The local authority obtained feedback from people, staff and partners about their experiences of care and support and delivery of Care Act 2014 duties in multiple ways, for example, through complaints analysis, engagement surveys, voluntary, community, faith and social enterprise sector (VCFSE) group channels, Partnership Boards, and local council members. This informed strategy, improvement activity and decision making at all levels. For example, staff told us local authority leaders worked with health partners to evaluate and extract learning from complaints around financial assessments. As a result of this, improvement measures such as additional training for frontline staff were introduced to improve communication of the need for financial assessments to people contacting the local authority. Complaints related to this issue had reduced as a result of these improvements. Additionally, feedback from a service-user survey indicating people wanted a simpler way to access information about care and support options was being addressed through an Accessible Information working group. Frontline staff said improvements in peoples’ experiences as a result of this work were beginning to be seen.
Staff and partners said leaders encouraged reflection and collective problem-solving and time for this was embedded into practice. Monthly quality circles, supervisions, reflective practice sessions, and ‘My Time’ meetings provided space for staff at all levels to reflect on their work, and the approach to discussing issues in practice was described by staff as non-blaming and an opportunity for learning. Similarly, VCFSE partners told us local authority leaders were receptive to feedback and collaboratively engaged with them to solve problems.
There were processes to ensure that learning happened when things went wrong, both locally and in other areas, and recommendations were acted on. 36 complaints were made to the Local Government and Social Care Ombudsman (LGSCO) of which 19 were upheld. Plans were in place to mitigate risk associated with these cases and prevent recurrence, and progress towards this was monitored through regular quality assurance meetings to ensure practice was improved as a result. Additionally, leaders told us staff at all levels of the directorate were involved with learning from Safeguarding Adult Reviews (SARs).
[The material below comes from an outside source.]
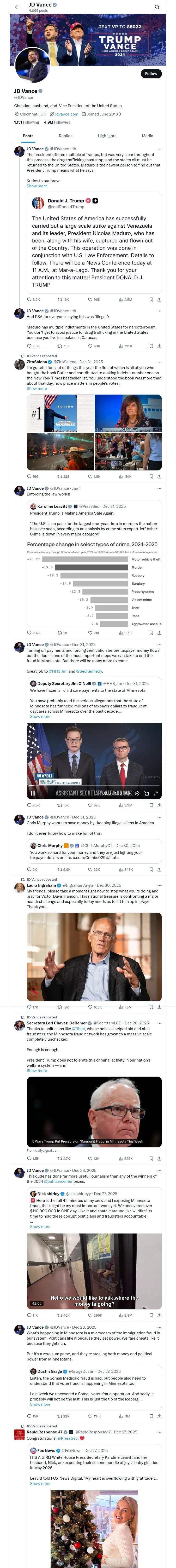Reply to the Venezuela quote post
For example, practitioners had identified a need for training on hoarding following learning from a recent SAR and this had been provided to improve awareness and help keep people staff supported safe.
The local authority was aware of system-wide reviews and those relating to other agencies such as Children’s services, and it shared and embedded the learning from them. For example, learning from a 2023 Ofsted report in Staffordshire indicated some care leavers with support needs required more detailed and earlier planning for adulthood. The local authority took action to update pathway plans to ensure care leavers’ support needs were being sufficiently met as they approached adulthood.